I won’t discount the 9:33 bookending closer “The Burial,”the gates of slumber the awakening or a speedster shuffle like “The Executioner,” the low-end-shoved chug of “Broken on the Wheel” or the plod and swing of “The Judge” and “The Jury,” respectively — this is essential doom and essentialist doom. It is doom the cuts through nuance and bullshit and proceeds to death. That is what it does from front to back. Wakes up on its last day, sees judge and jury, is tortured, executed and buried — done. But it’s in “The Awakening (Interpolating the Wrath of the Undead)” that The Gates of Slumber set the stage on which the drama that follows plays out, and they’re never so much consumed by the narrative as they are bringing to bear the sense of defeat of one who is powerless against their fate. Every dense-toned bassline from McCash and even the most uptempo of parts in “Broken on the Wheel” or “The Executioner” are prefaced by that last stretch in the leadoff cut. Perhaps only the penultimate bass-led interlude “Blessed Pathway to the Celestial Kingdom” stands apart in terms of aesthetic, but definitely not in mood, and …The Awakening remains unified in its purpose even as it transitions from alive to dead in that brief moment.

“The Burial,” then, is a glorious epilogue of a wasted life. You never find out what brings about the execution — “The Awakening (Interpolating the Wrath of the Undead)” references zombies and post-death horrors at the outset, but the nearest clue is in the lyrics to “The Jury,” with the lines, “You were guilty as the oaths were sworn. A felon to die upon the morn.” Whether we’re burying the undead alive or punishing some unknown treason or betrayal, does it really matter? The underlying point of …The Awakening is that existence is the punishment, and whatever situational extrapolation one might want to bring to the narrative across the songs, the same statement applies. There’s no getting away from it. No escape from that executioner’s blade. We’re all fucked. Doom on.

As much as one might look at a lineup of The Gates of Slumber with Karl SimonSteve Janiak and Chuck Brown and daydream of new material topped with morose three-part harmonies to fill the grueling spaces left by the band’s signature riffs, part of the appeal of …The Awakening — a big part of it — is its straightforwardness. It is hiding nothing, either about its origins, its influences, or its intentions. The band at the time were beginning an exploration that would gradually lead them away from doom as a central focus and toward a more epic metal style, as 2006’s Suffer No Guilt begat 2008’s Conqueror and 2009’s Hymns of Blood and Thunder (review here), but doom was always there, and when 2011’s The Wretch (review here) — from whence Simon‘s post-Gates band would later derive their name — surfaced in all its ultra-Saint Vitus-style misery, the feeling was that The Gates of Slumber‘s claim on the forefront of US doom had never been stronger or more resonant. When their 2013 EP, Stormcrow (review here), served as the final installment of their career, even more than a decade on from their start the primary loss seemed to be in their potential going unfulfilled.

• [Source material]:
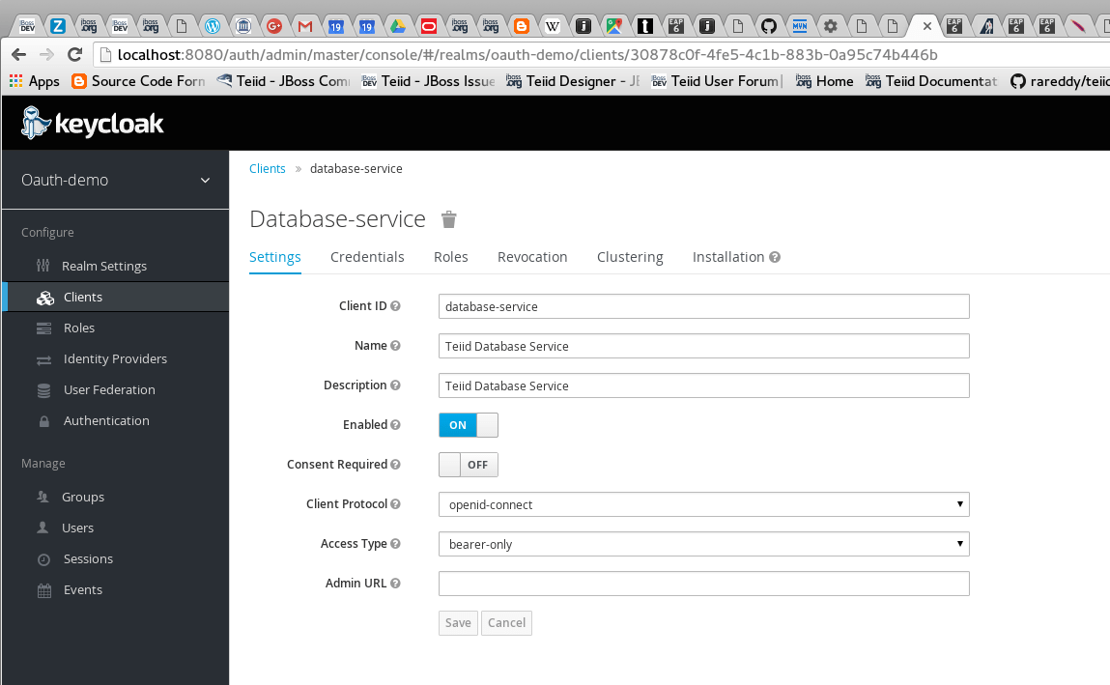Image resolution: width=1110 pixels, height=685 pixels.
Task: Click the Keycloak logo
Action: (92, 123)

• [Written tasks]:
a: In the review of …The Awakening, which release is described as the final installment of The Gates of Slumber's career?
b: List every other release by The Gates of Slumber that the review of …The Awakening names, with the year given for each.
c: Continue the review of …The Awakening from its last sentence.
The listing that comes after the review is separate material and unrelated to it.

• [Answers by task]:
a: The 2013 EP Stormcrow.

b:
- Suffer No Guilt (2006)
- Conqueror (2008)
- Hymns of Blood and Thunder (2009)
- The Wretch (2011)
- Stormcrow (2013)

c:
The Church Within Records has — today, apparently — issued a live record called Live at Tempe Arizona, and The Gates of Slumber have been steadily posting rehearsal footage from a basement that should be well recognizable to anyone who follows along with similar videos from Apostle of Solitude. Wherever their reunion goes or doesn’t go after this tour, whether there’s another The Gates of Slumber album or tour or not, their legacy is cast in the quality and the sincerity of their doom. There are few bands who have been able to play to style while feeling as genuine and heartfelt as The Gates of Slumber do on …The Awakening, and that only makes the record all the more worthy of the homage they’re paying it.

As always, I hope you enjoy. Thanks for reading.

Don’t even ask what’s on next week. I have a dentist appointment Thursday? I know that. But I don’t even know what I’m writing about for Monday. It’s in the notes, I’ll deal with it over the weekend. Lord Buffalo maybe? I don’t know. Whatever. I’ve been trying to sleep later with mixed results and this week sucked anyway. Kid’s good. Everyone’s healthy. Whatever else.

Fuck email. I just don’t have the energy to deal with that shit. I have 147 messages that I just have no idea what the fuck to do with. I want to put up an out of office and be like, “Sorry I’m dead.” Facebook Messenger. Are you fucking kidding me?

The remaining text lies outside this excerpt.